Die australische Sandfire Resources (WKN A0ERN6) hat im ersten Quartal erhebliche Fortschritte auf ihrer Gold- und Kupfermine in Murchison gemacht. Das Kupfer- und Goldprojekt DeGrussa, rund 150 Kilometer nördlich von Meekatharra gelegen, sei zu 75% fertig gestellt, teilte Sandfire mit. Man habe bereits 6,6 Mio. Kubikmeter Gestein untertage und im Tagebau abgetragen, hieß es. Schon im Mai will das Unternehmen die ersten Erze nach China über den Hafen von Geraldton ausliefern.

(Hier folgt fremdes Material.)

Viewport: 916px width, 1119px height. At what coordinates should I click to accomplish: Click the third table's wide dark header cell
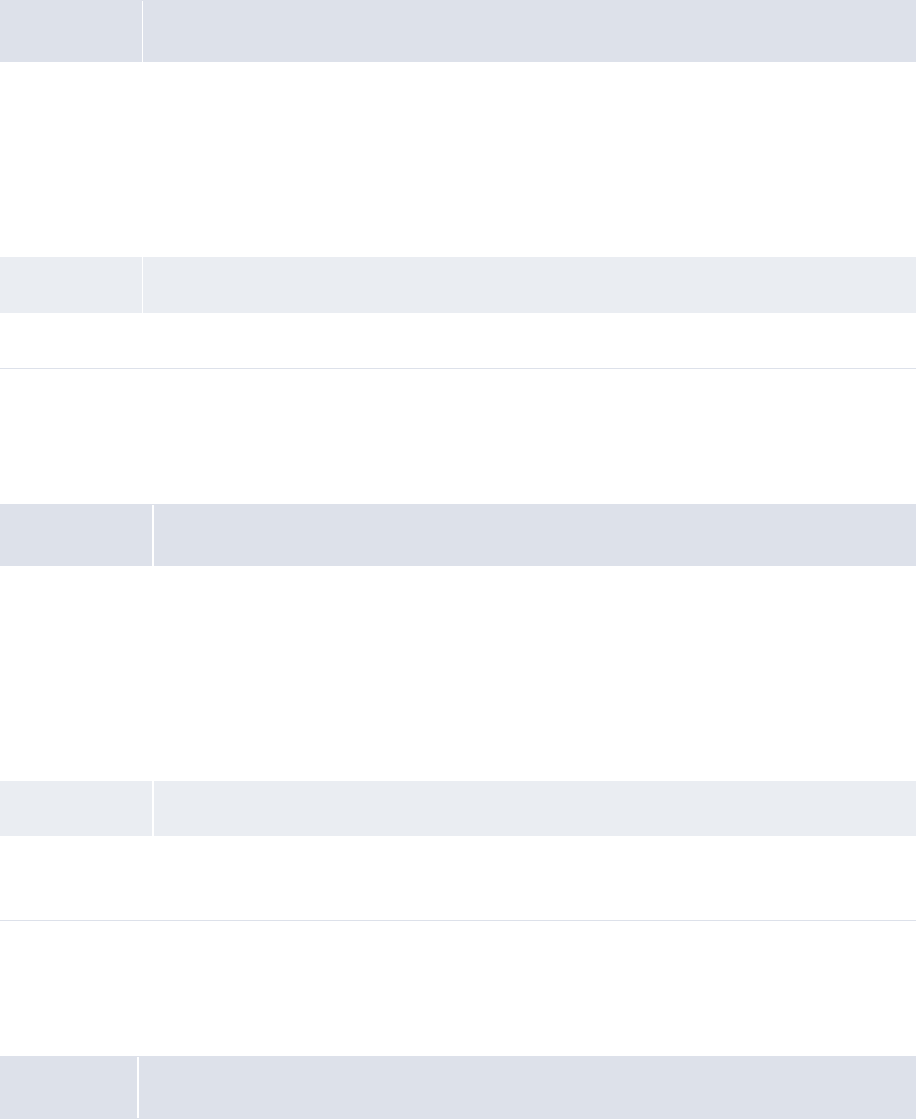(527, 1087)
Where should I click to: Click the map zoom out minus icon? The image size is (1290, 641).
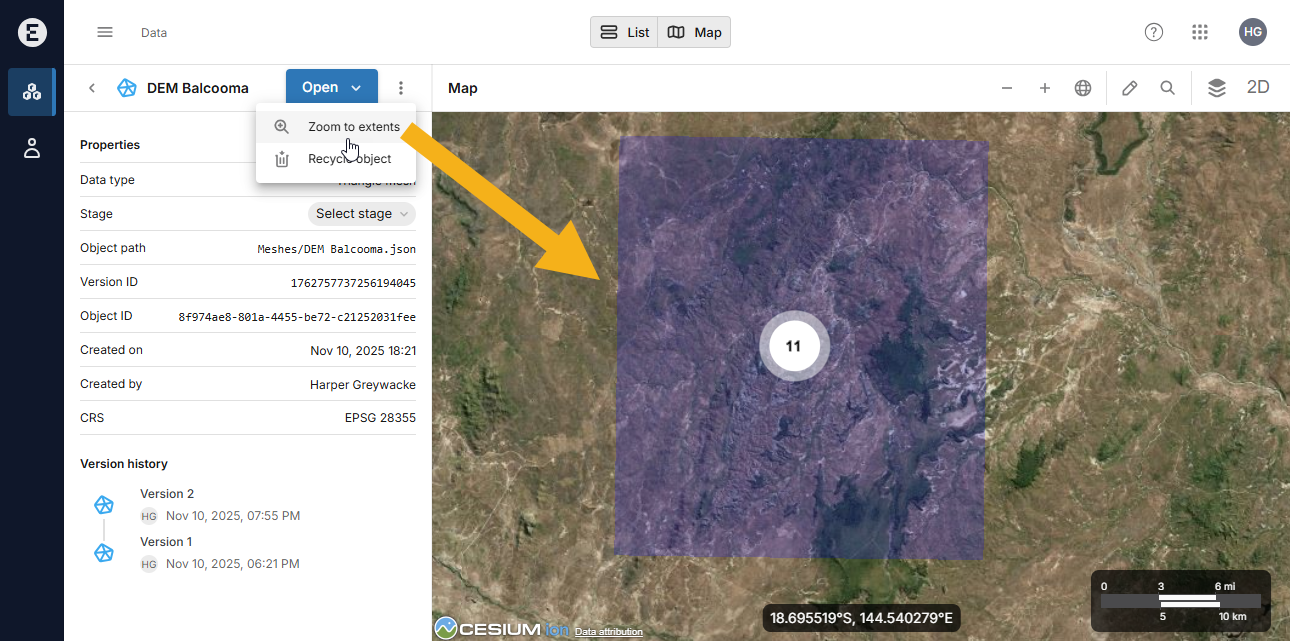tap(1007, 88)
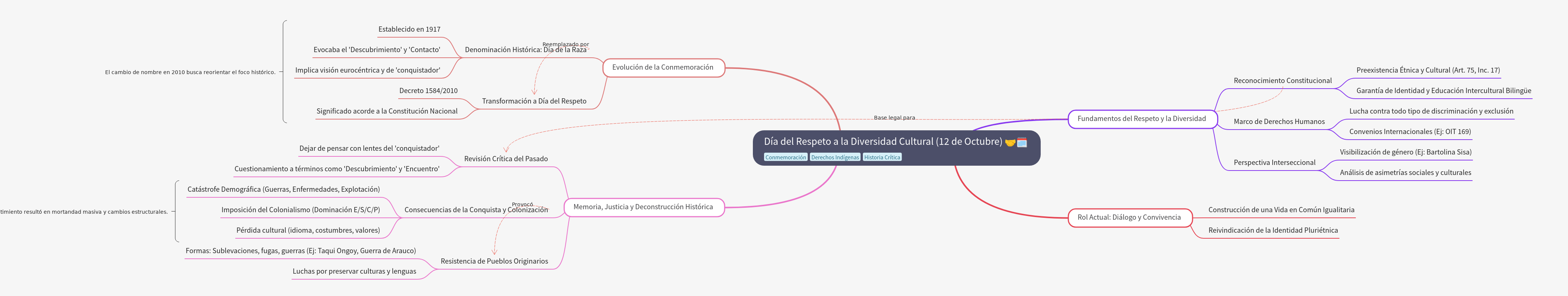This screenshot has height=296, width=1568.
Task: Click the 'Revisión Crítica del Pasado' node
Action: pos(505,159)
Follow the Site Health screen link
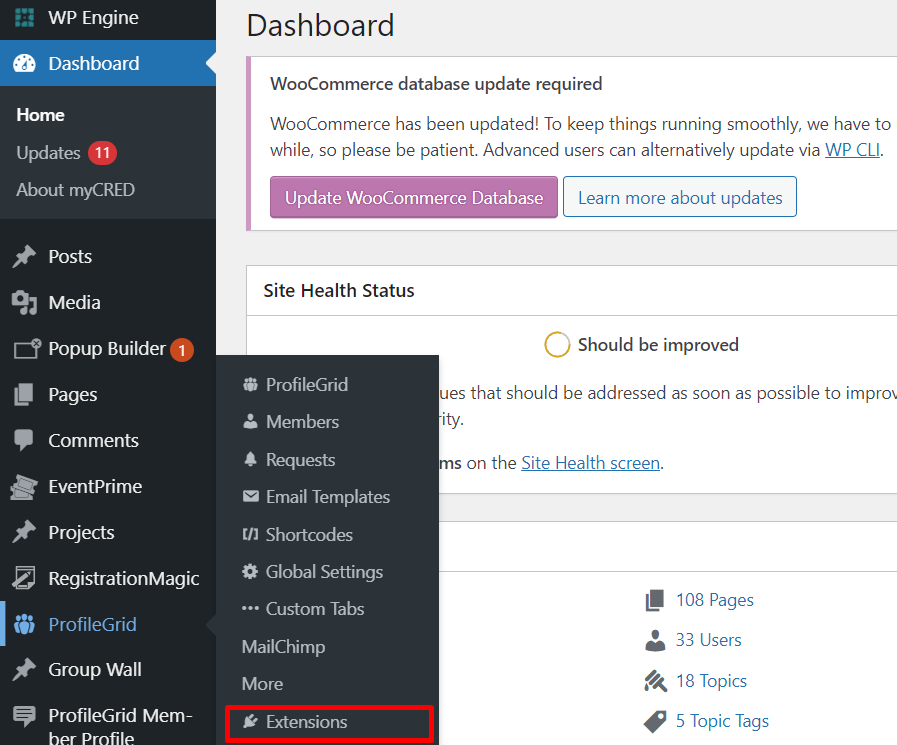Image resolution: width=897 pixels, height=745 pixels. pyautogui.click(x=590, y=463)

Sandfires Managing Director Karl Simich erklärte zudem, er sei angesichts des jüngsten Rückgangs des Kupferpreises nicht besorgt. Die Situation stelle sich ihm insgesamt positiv dar, fuhr er fort. Betrachte man die Aussichten für die nächsten fünf bis 40 Jahre, sei die Prognose für Kupfer, das den größten Teil des zu produzierenden Materials für Sandfire darstelle, sehr gut.

Wie Simich weiter ausführte, werde der Großteil des Erzes an zwei chinesische Unternehmen veräußert – einen Rohstoffhändler namens MRI International und ein chinesisches Hüttenwerk. MRI werde das Material wahrscheinlich innerhalb Chinas weiter verkaufen, so Simich.